- Also known as: The Lost Empire
- Based on: Journey to the West by Wu Cheng'en
- Written by: David Henry Hwang
- Directed by: Peter MacDonald
- Starring: Thomas Gibson Bai Ling Russell Wong
- Composer: John Altman
- Country of origin: United States
- No. of episodes: 2

Production
- Executive producers: Robert Halmi Sr. Robert A. Halmi Tomas Krejci
- Producer: Steve Harding
- Cinematography: David Connell
- Editor: Colin Green
- Running time: 153 minutes
- Production companies: Hallmark Entertainment RTL

Original release
- Network: NBC
- Release: March 11 – March 12, 2001

= The Monkey King (miniseries) =

2001 American television mini-series by Peter MacDonald

The Monkey King, also known as The Lost Empire, is a 2001 television miniseries produced by NBC and the SciFi Channel. It is a contemporary take on the classic 16th-century novel Journey to the West. It stars Bai Ling, Thomas Gibson, Russell Wong, Eddie Marsan, and Randall Duk Kim. The miniseries was directed by Peter MacDonald and written by Asian American dramatist David Henry Hwang.

==Plot==
Nicholas Orton (played by Thomas Gibson) is an American businessman who has lived in China for several years. He has a chance encounter with a beautiful Chinese lady (played by Bai Ling) who says that he is the only one who can save the world from reverting five-hundred years. He is unswayed by this until many modern buildings begin disappearing before his eyes. This mystical lady (revealed later as Guanyin, the bodhisattva of compassion) transports him to a portal which offers entrance, through the teachings of Confucius (played by Ric Young), to the ancient Chinese underworld.
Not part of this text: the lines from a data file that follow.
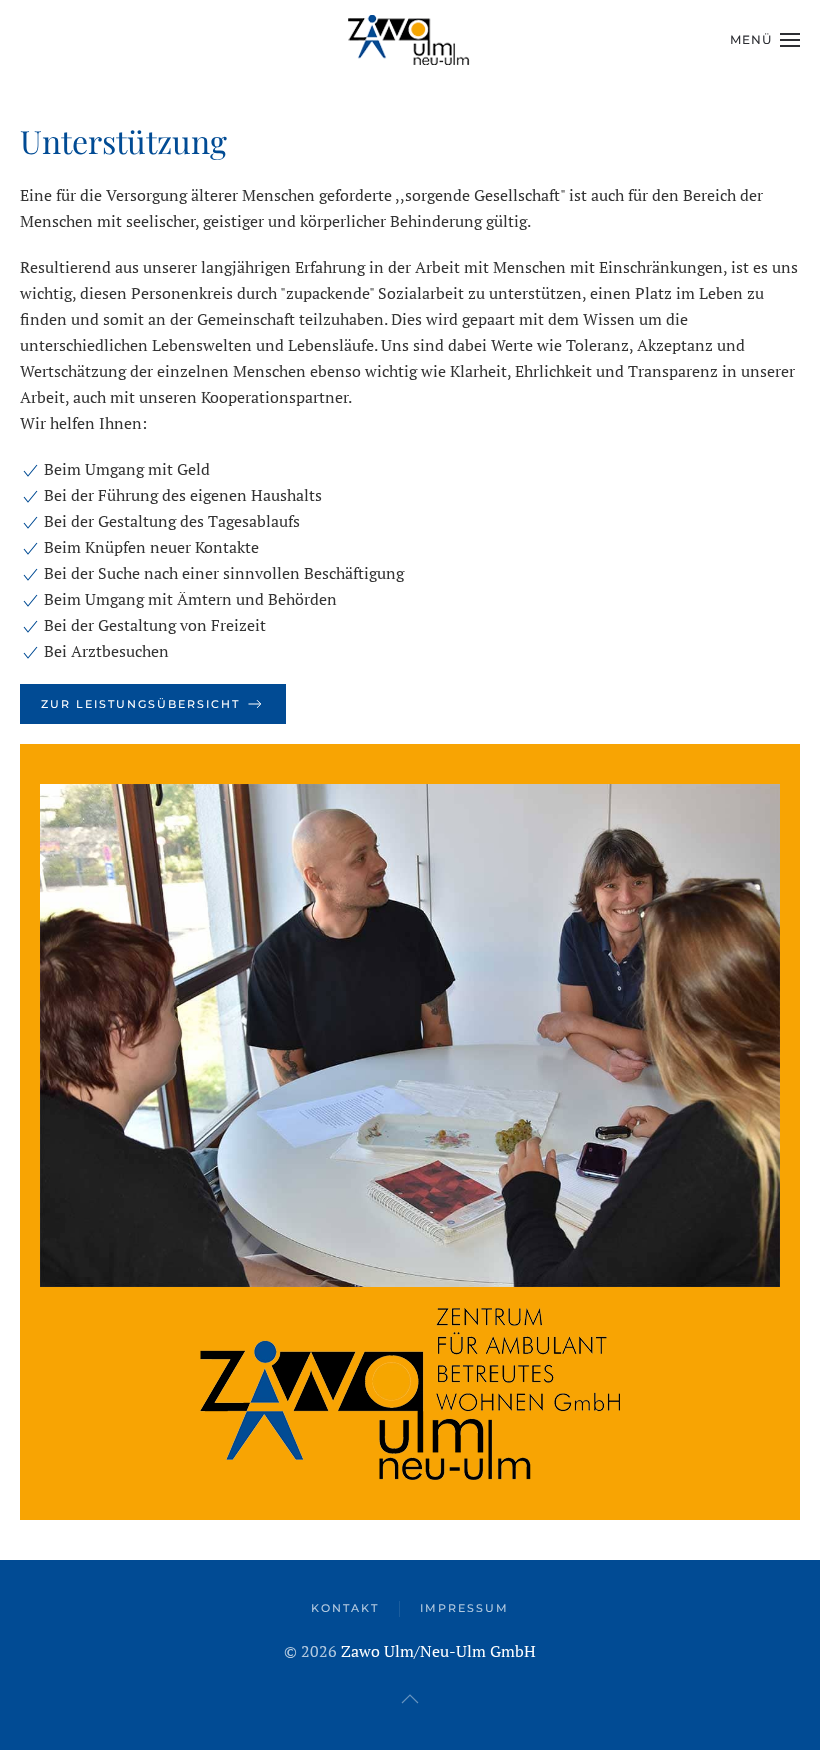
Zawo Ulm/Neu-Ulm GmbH (438, 1651)
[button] (765, 40)
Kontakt (345, 1608)
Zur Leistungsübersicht (140, 704)
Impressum (464, 1608)
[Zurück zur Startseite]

When Orton (soon to be named The Scholar From Above) reaches the other side of the portal, he finds that his studies of Confucius will come in handy for the path that lies ahead. Orton's first action is to rescue Sun Wukong, the Monkey King, from the mountain in which he has been imprisoned for centuries. Wukong travels with Orton in his quest to save the original manuscript of Journey to the West from retroactive destruction; if the story itself is erased from history, all the people who were ever inspired by the lessons it teaches will be worse off, and history will permanently change for the poorer. They are later joined by Zhu Bajie (Pigsy) and Sha Wujing (Friar Sand) to help them on their way.

==Reception==
Robert Bianco of USA Today called it "silly and confused." Variety called it "tedious" and said "all the strong technical work comes across as the outer shell of an empty nut."

The ratings for the miniseries were poor; it recorded one of the lowest ratings ever for a miniseries on NBC. Critics said it was due to oversaturation of special-effects-driven miniseries dropping in popularity.

==Release==
The film is available on DVD and videocassette. There was also a novelization of the miniseries by Kathryn Wesley released under the title The Monkey King.